THINGS TO DO:
a. From the podcast transcript with Tanya Harris below, list the problems she names as part of accompanying people on Medicaid to their doctor's appointments.
b. Resume the podcast transcript with Tanya Harris below, picking up right after its final sentence.

PASSAGE:

Tanya Harris, Aspen Institute Health Innovators Fellowship: Fostering Collaboration to Improve Healthcare
PODCAST OVERVIEW
Transcript
Van Ton-Quinlivan: Welcome to WorkforceRx with Futuro Health, where future focused leaders in education, workforce development, and healthcare explore new innovations and approaches. I’m your host, Van Ton-Quinlivan, CEO of Futuro Health.
Today, we’re going to zoom out and take a look at efforts to foster greater coordination and interaction between disciplines in the U.S. healthcare system. My guest is Tanya Harris, executive director of the Aspen Institute Health Innovators Fellowship, where she nurtures a growing community of leaders committed to finding viable solutions to our healthcare problems.
Tanya has over twenty-five years of experience expanding access to healthcare and influencing federal and state program development. Before joining the Aspen Institute, she served as the National Director of Healthcare Operations at Planned Parenthood, amongst many other roles.
Thanks so much for joining us today, Tanya.
Tanya Harris: Well, thank you so much for having me, Van. It’s great to be here.
Van: Absolutely. Well, I would love to start by having our audience learn more about your background and what led to your interest in healthcare in the first place.
Tanya: Yeah, absolutely. You know, I often describe myself as an AIDS activist baby because my career really started when I was in college and I volunteered at Gay Men’s Health Crisis. I was in New York City. When I volunteered, they put me in the sort of financial benefits program for volunteer purposes, and so they trained me up on everything that was happening in terms of benefits available to people with HIV and AIDS, really, at the time.
I’m so glad that I decided to volunteer there and engage with them because it actually meant that I had a skill set when I graduated from college that I could use to market myself to gain employment after school. So, I took a job as a case manager for people with HIV — although then it was really primarily AIDS because this was before AZT, before we had any medications — and it was a complete wake-up call for me.
I had grown up really middle-class and just had never had the experience of how horrible and dehumanizing healthcare could be, and suddenly there I was, this like, very young, very naive white woman visiting black and brown people who were estranged from their families because the disease was so stigmatized then. They were living in subsidized housing programs where they were required to allow me to come visit with them once a week while they were dying because pretty much everyone on my caseloads back then died.
I had just been so ignorant about how bad healthcare could be until I regularly accompanied people on Medicaid to their doctor’s appointments. Everything from unethical doctors, poor safety oversight in hospitals, really poorly functioning facilities, horribly long waits and opaque processes to recertify for Medicaid…the whole experience really changed me and inspired me to go into healthcare and see if I could fix it. And that’s what took me into the profession.

STORED DATA:
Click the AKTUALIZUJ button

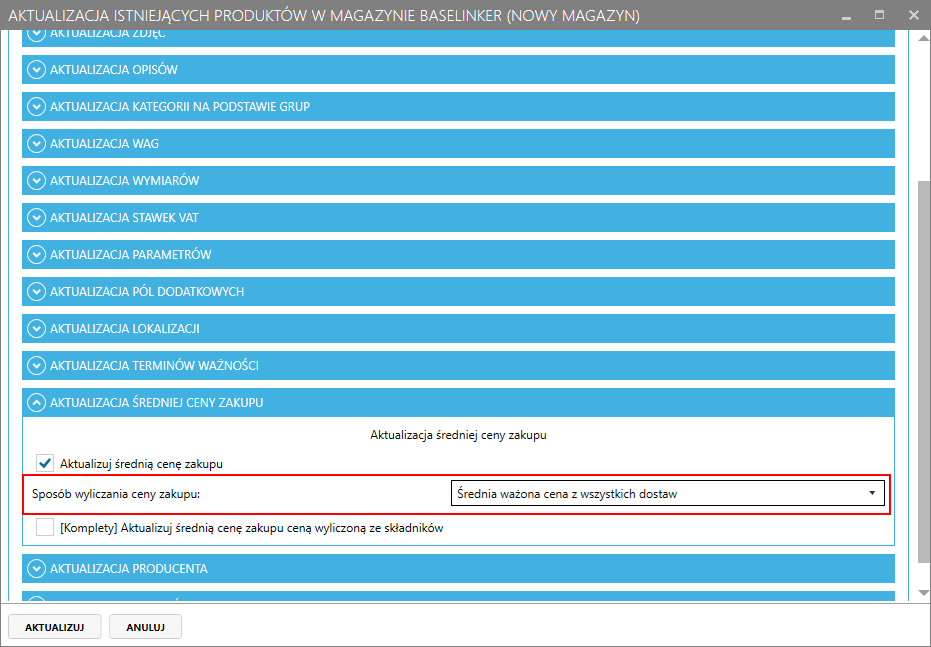[55, 627]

RESULTS IN ORDER:
a.
- Unethical doctors
- Poor safety oversight in hospitals
- Really poorly functioning facilities
- Horribly long waits
- Opaque processes to recertify for Medicaid

b.
Van: Well, I’m glad that that volunteer experience inspired a career and your impact subsequent to that. Now, I’m sure this whole experience of viewing healthcare on the front line up close and personal has influenced your current role and why you’ve chosen your current role. So, give us an overview of the Aspen Institute and the Health Innovators Fellowship.
Tanya: Sure, absolutely. I have really, just by way of transition, spent my entire career since then in nonprofits or in government, whether state, federal, or local. The Aspen Institute really offered an amazing opportunity for me because it’s such a unique institution existing to ignite human potential to create possibilities for a better world. Aspen was founded in 1949 out of the experience of the Second World War and started with this fundamental idea to drive change through dialogue, leadership, and action to help solve the most important challenges facing the United States and really the world. For almost 75 years, Aspen has been investing in individuals, whether it’s through seminars and reading classic literature and engaging in these discussions about it in the context of their lives — which is what happens in the fellowship — but also, Aspen’s just great at convening and bringing people together across political spectrums, across different schools of thought to really dive in and think deeply about how we make progress and move forward.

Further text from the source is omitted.